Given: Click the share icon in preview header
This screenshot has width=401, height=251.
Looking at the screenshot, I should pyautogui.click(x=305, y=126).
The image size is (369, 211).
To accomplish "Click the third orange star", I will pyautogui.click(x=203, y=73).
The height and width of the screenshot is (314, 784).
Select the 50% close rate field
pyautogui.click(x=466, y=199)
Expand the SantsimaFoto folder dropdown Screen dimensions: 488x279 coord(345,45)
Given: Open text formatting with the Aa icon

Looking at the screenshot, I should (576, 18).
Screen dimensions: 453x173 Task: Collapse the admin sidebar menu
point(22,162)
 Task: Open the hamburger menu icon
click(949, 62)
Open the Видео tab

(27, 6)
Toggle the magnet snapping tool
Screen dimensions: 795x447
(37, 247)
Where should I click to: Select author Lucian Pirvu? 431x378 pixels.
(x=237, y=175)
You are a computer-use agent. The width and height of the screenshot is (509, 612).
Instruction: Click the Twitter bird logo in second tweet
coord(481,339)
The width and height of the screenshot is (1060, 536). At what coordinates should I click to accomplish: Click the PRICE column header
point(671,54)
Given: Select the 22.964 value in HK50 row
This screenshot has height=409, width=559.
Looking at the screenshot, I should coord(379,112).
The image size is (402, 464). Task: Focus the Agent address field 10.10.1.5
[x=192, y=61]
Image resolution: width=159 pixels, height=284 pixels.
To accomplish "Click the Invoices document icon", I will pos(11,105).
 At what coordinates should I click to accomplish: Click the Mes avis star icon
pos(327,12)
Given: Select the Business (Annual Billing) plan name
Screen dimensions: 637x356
───
WHAT TO DO = What you return must be the entries, given again word for word.

RESULT =
Given: Click the share icon in preview header
This screenshot has width=401, height=251.
Looking at the screenshot, I should pyautogui.click(x=305, y=126).
The image size is (369, 211).
To accomplish "Click the third orange star", I will pyautogui.click(x=203, y=73).
The height and width of the screenshot is (314, 784).
Select the 50% close rate field
pyautogui.click(x=466, y=199)
Expand the SantsimaFoto folder dropdown Screen dimensions: 488x279 coord(345,45)
Given: Open text formatting with the Aa icon

Looking at the screenshot, I should (576, 18).
Screen dimensions: 453x173 Task: Collapse the admin sidebar menu
point(22,162)
 Task: Open the hamburger menu icon
click(949, 62)
Open the Видео tab

(27, 6)
Toggle the magnet snapping tool
Screen dimensions: 795x447
(37, 247)
Where should I click to: Select author Lucian Pirvu? 431x378 pixels.
(x=237, y=175)
You are a computer-use agent. The width and height of the screenshot is (509, 612).
Instruction: Click the Twitter bird logo in second tweet
coord(481,339)
The width and height of the screenshot is (1060, 536). At what coordinates should I click to accomplish: Click the PRICE column header
point(671,54)
Given: Select the 22.964 value in HK50 row
This screenshot has height=409, width=559.
Looking at the screenshot, I should coord(379,112).
The image size is (402, 464). Task: Focus the Agent address field 10.10.1.5
[x=192, y=61]
Image resolution: width=159 pixels, height=284 pixels.
To accomplish "Click the Invoices document icon", I will pos(11,105).
 At what coordinates should I click to accomplish: Click the Mes avis star icon
pos(327,12)
Given: Select the Business (Annual Billing) plan name
Screen dimensions: 637x356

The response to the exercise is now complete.